Change each "GUI agent" in the rows below to "interface agent" and write all the rows out again, leaving everything else untouched.

++++++++

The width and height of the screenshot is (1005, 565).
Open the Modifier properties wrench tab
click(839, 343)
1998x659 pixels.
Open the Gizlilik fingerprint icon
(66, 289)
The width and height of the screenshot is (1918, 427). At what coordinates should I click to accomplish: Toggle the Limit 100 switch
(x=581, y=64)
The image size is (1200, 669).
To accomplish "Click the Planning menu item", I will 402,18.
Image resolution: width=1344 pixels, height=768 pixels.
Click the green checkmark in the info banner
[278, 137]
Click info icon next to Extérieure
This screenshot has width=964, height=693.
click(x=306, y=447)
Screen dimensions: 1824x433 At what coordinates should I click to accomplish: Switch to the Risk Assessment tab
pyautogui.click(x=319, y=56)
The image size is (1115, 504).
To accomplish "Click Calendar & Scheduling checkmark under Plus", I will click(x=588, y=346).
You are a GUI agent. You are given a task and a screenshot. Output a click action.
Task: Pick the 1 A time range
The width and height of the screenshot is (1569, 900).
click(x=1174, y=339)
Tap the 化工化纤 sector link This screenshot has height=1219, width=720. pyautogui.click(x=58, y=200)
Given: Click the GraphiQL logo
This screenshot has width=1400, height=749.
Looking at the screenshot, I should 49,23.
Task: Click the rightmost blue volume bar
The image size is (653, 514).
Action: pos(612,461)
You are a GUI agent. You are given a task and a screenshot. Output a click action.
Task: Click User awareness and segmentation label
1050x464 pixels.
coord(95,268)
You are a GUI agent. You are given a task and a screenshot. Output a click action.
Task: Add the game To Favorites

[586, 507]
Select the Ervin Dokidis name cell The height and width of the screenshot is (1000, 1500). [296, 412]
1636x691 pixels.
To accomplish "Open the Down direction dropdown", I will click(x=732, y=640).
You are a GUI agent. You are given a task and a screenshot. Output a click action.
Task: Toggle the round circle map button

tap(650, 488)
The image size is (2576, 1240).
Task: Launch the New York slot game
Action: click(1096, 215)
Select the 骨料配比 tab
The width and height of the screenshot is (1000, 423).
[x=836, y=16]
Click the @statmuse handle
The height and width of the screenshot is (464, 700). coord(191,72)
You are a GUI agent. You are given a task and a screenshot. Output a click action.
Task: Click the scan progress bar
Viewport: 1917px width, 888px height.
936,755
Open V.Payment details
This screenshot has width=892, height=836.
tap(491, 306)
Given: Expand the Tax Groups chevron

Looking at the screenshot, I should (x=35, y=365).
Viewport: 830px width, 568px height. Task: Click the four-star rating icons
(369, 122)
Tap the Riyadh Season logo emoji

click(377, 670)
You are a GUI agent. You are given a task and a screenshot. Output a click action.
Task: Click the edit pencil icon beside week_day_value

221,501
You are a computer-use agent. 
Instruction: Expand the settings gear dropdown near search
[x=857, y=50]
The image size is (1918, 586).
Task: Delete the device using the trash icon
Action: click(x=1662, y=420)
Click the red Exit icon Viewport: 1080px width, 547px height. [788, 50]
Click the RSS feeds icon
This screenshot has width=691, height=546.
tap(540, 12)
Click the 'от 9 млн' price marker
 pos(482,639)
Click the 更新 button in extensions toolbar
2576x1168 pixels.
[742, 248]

++++++++

### Written response
The width and height of the screenshot is (1005, 565).
Open the Modifier properties wrench tab
click(839, 343)
1998x659 pixels.
Open the Gizlilik fingerprint icon
(66, 289)
The width and height of the screenshot is (1918, 427). At what coordinates should I click to accomplish: Toggle the Limit 100 switch
(x=581, y=64)
The image size is (1200, 669).
To accomplish "Click the Planning menu item", I will 402,18.
Image resolution: width=1344 pixels, height=768 pixels.
Click the green checkmark in the info banner
[278, 137]
Click info icon next to Extérieure
This screenshot has width=964, height=693.
click(x=306, y=447)
Screen dimensions: 1824x433 At what coordinates should I click to accomplish: Switch to the Risk Assessment tab
pyautogui.click(x=319, y=56)
The image size is (1115, 504).
To accomplish "Click Calendar & Scheduling checkmark under Plus", I will click(x=588, y=346).
You are a interface agent. You are given a task and a screenshot. Output a click action.
Task: Pick the 1 A time range
The width and height of the screenshot is (1569, 900).
click(x=1174, y=339)
Tap the 化工化纤 sector link This screenshot has height=1219, width=720. pyautogui.click(x=58, y=200)
Given: Click the GraphiQL logo
This screenshot has width=1400, height=749.
Looking at the screenshot, I should 49,23.
Task: Click the rightmost blue volume bar
The image size is (653, 514).
Action: pos(612,461)
You are a interface agent. You are given a task and a screenshot. Output a click action.
Task: Click User awareness and segmentation label
1050x464 pixels.
coord(95,268)
You are a interface agent. You are given a task and a screenshot. Output a click action.
Task: Add the game To Favorites

[586, 507]
Select the Ervin Dokidis name cell The height and width of the screenshot is (1000, 1500). [296, 412]
1636x691 pixels.
To accomplish "Open the Down direction dropdown", I will click(x=732, y=640).
You are a interface agent. You are given a task and a screenshot. Output a click action.
Task: Toggle the round circle map button

tap(650, 488)
The image size is (2576, 1240).
Task: Launch the New York slot game
Action: click(1096, 215)
Select the 骨料配比 tab
The width and height of the screenshot is (1000, 423).
[x=836, y=16]
Click the @statmuse handle
The height and width of the screenshot is (464, 700). coord(191,72)
You are a interface agent. You are given a task and a screenshot. Output a click action.
Task: Click the scan progress bar
Viewport: 1917px width, 888px height.
936,755
Open V.Payment details
This screenshot has width=892, height=836.
tap(491, 306)
Given: Expand the Tax Groups chevron

Looking at the screenshot, I should (x=35, y=365).
Viewport: 830px width, 568px height. Task: Click the four-star rating icons
(369, 122)
Tap the Riyadh Season logo emoji

click(377, 670)
You are a interface agent. You are given a task and a screenshot. Output a click action.
Task: Click the edit pencil icon beside week_day_value

221,501
You are a computer-use agent. 
Instruction: Expand the settings gear dropdown near search
[x=857, y=50]
The image size is (1918, 586).
Task: Delete the device using the trash icon
Action: click(x=1662, y=420)
Click the red Exit icon Viewport: 1080px width, 547px height. [788, 50]
Click the RSS feeds icon
This screenshot has width=691, height=546.
tap(540, 12)
Click the 'от 9 млн' price marker
 pos(482,639)
Click the 更新 button in extensions toolbar
2576x1168 pixels.
[742, 248]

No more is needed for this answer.